Stored data:
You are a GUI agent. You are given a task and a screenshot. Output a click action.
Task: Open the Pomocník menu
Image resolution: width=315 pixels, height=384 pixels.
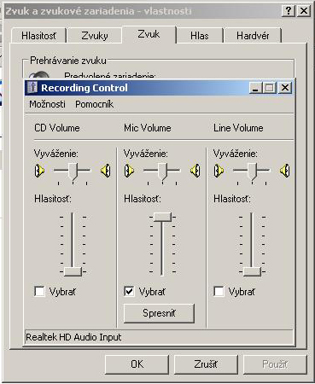(x=95, y=104)
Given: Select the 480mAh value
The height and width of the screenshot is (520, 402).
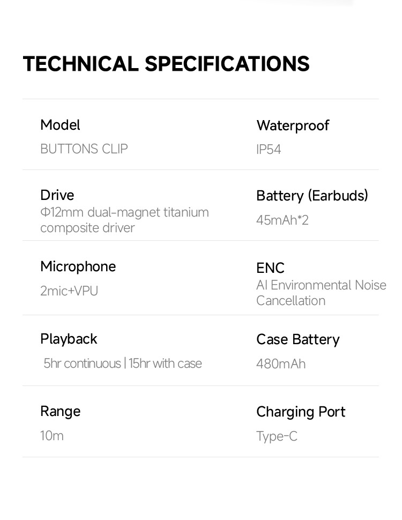Looking at the screenshot, I should point(281,364).
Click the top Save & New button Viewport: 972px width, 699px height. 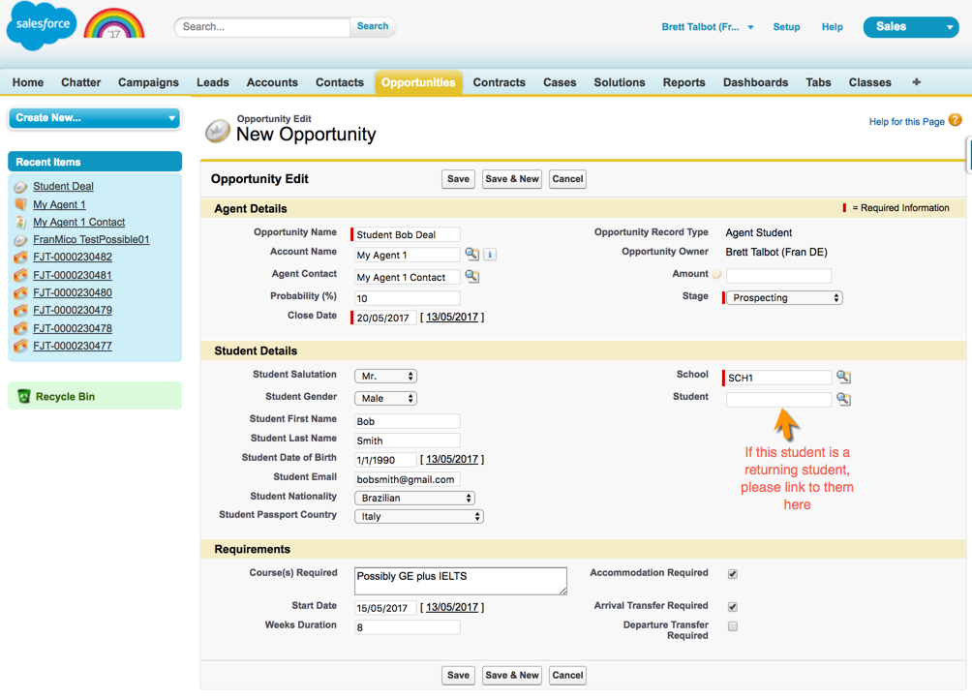pos(512,179)
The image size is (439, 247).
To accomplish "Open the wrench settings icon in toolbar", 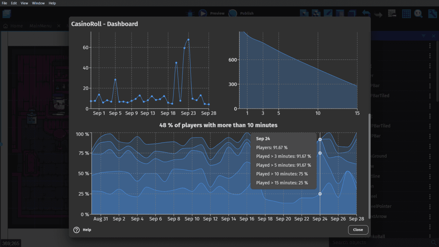I will click(432, 14).
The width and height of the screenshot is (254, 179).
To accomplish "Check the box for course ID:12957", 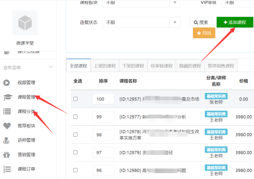I will pos(75,99).
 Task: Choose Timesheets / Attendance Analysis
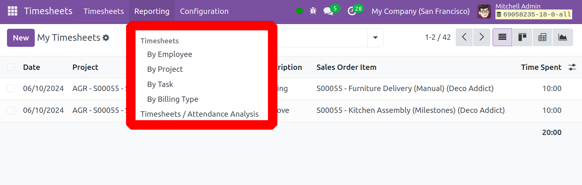pos(199,114)
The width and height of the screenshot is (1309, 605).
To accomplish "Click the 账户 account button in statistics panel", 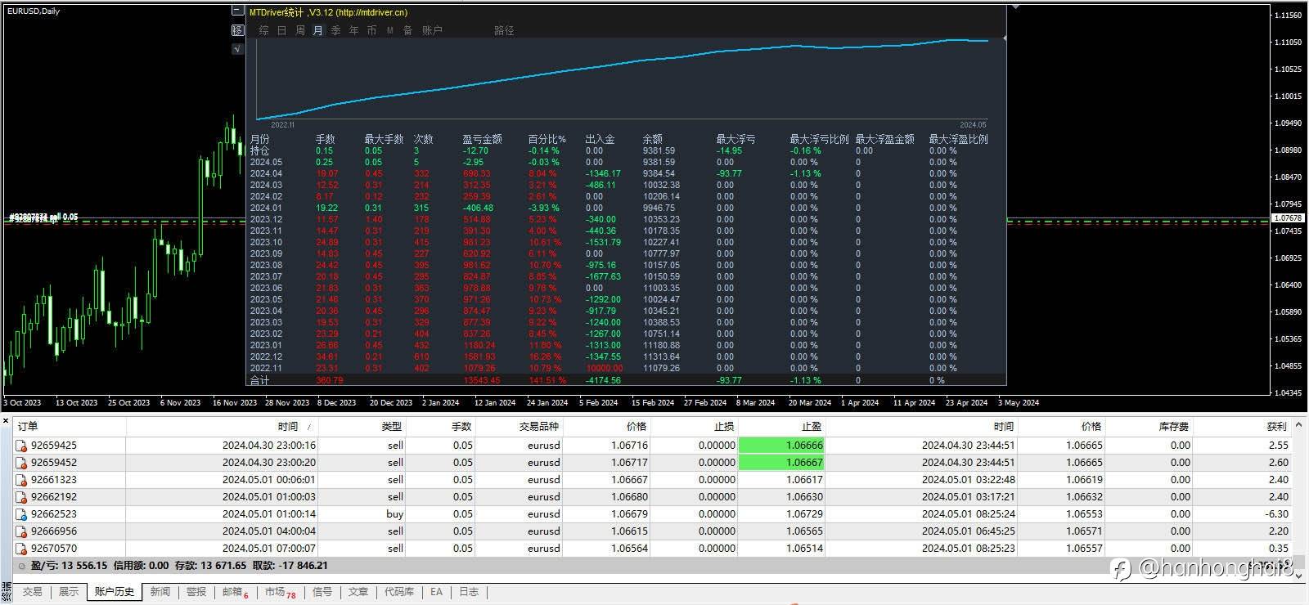I will (x=432, y=30).
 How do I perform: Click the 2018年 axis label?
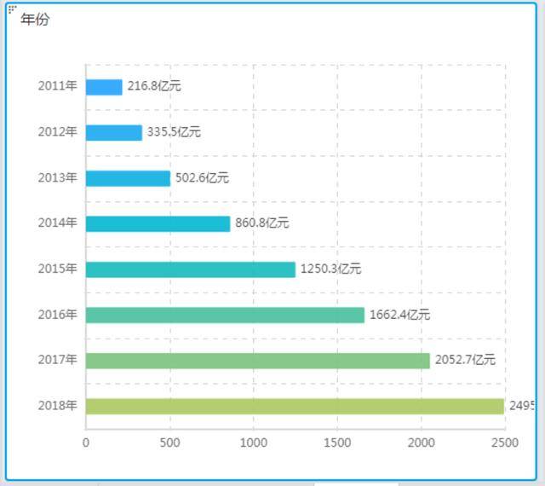[58, 406]
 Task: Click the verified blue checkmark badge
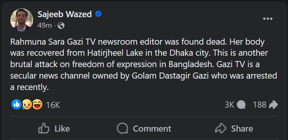coord(98,14)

▶ EXERCISE: Copy the lines exactly as they appear from the opening of the entries above through the line with "Given: Select the 480mAh value", excluding all pictures.

▶ RESPONSE TO THIS EXERCISE:
You are a GUI agent. You are given a task and a screenshot. Output a click action.
Task: Open the Pomocník menu
Image resolution: width=315 pixels, height=384 pixels.
(x=95, y=104)
Given: Select the 480mAh value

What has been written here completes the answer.